## Exercise description
Even if the data beneath seems repetitive, write it all out again exactly.

START Material provided

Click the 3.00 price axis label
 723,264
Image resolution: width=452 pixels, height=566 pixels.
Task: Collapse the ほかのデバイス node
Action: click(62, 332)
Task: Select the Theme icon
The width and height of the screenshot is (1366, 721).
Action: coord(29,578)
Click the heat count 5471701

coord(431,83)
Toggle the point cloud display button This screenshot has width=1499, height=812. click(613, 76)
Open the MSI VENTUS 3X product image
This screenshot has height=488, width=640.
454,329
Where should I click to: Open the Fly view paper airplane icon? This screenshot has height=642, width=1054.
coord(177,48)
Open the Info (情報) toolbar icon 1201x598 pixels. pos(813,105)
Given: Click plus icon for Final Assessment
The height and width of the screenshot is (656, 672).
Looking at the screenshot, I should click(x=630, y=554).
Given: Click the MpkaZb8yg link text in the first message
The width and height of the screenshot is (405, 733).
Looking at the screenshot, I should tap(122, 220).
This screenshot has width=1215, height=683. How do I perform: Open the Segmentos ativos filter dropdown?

END Material provided

## Solution below
Click the 3.00 price axis label
 723,264
Image resolution: width=452 pixels, height=566 pixels.
Task: Collapse the ほかのデバイス node
Action: click(62, 332)
Task: Select the Theme icon
The width and height of the screenshot is (1366, 721).
Action: coord(29,578)
Click the heat count 5471701

coord(431,83)
Toggle the point cloud display button This screenshot has width=1499, height=812. click(613, 76)
Open the MSI VENTUS 3X product image
This screenshot has height=488, width=640.
454,329
Where should I click to: Open the Fly view paper airplane icon? This screenshot has height=642, width=1054.
coord(177,48)
Open the Info (情報) toolbar icon 1201x598 pixels. pos(813,105)
Given: Click plus icon for Final Assessment
The height and width of the screenshot is (656, 672).
Looking at the screenshot, I should click(x=630, y=554).
Given: Click the MpkaZb8yg link text in the first message
The width and height of the screenshot is (405, 733).
Looking at the screenshot, I should tap(122, 220).
This screenshot has width=1215, height=683. How do I perform: Open the Segmentos ativos filter dropdown?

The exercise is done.